Boris Johnson doesn't blame anyone. It is too soon for that, until the facts are established in each of the six accidents. No-one has yet been arrested. So what should he say?
He mentions ongoing investment in education – how to use the roads – and the need to look again at roundabouts and other places where cyclists feel especially vulnerable. Much of this is aimed at increasing the confidence of cyclists using the roads of the capital; the paradox is that increased confidence may be a factor in the tendency of some cyclists to forget the 'laws of the road'. In some of these cases 'the heart bleeds.' He probably means it. Johnson's comments seem generalised and reasonable to me. If anything it is the interviewer Nick Ferrari who raises the subject of red-light-jumping, the 'inherent dangers' of cycling and the need to 'cycle with care' then goes on to ask whether 'the cyclists were culpable in the recent deaths'. Boris: "We can't say that," then says truck drivers are perhaps not to blame either.

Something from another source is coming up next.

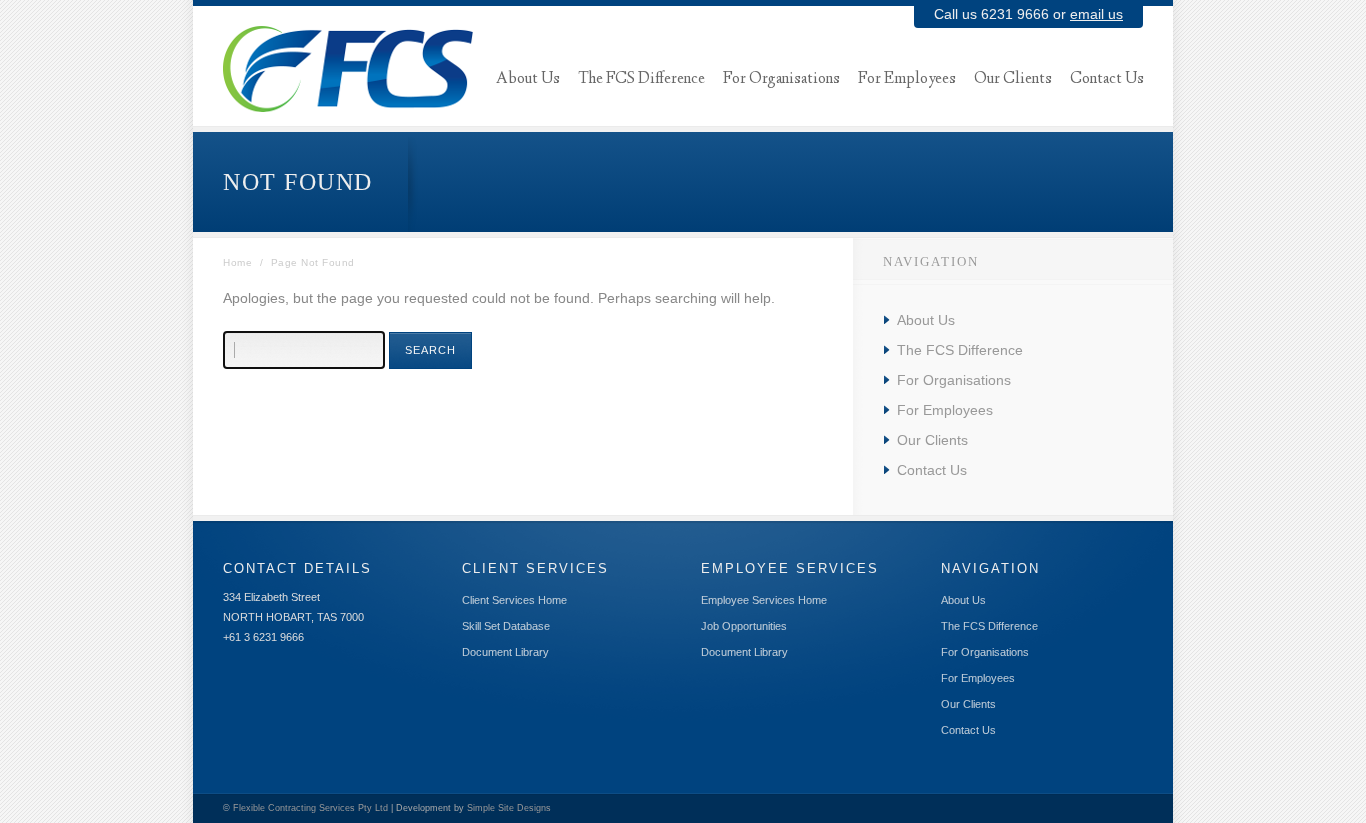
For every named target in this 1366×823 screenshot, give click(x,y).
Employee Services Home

He concludes by saying that cyclists, motorists and pedestrians must think about each other. So true. I have always believed the attitude and behaviour of people towards others, in this case fellow travellers and road users, is the way to a better society, not more regulation. No British politician has done more to raise the profile of cycling in recent years than Boris Johnson, and it's a pity the CTC – supposedly the national cycling charity – feels the need to behave like every other pressure group, Tweeting and Facebooking every bandwagon going.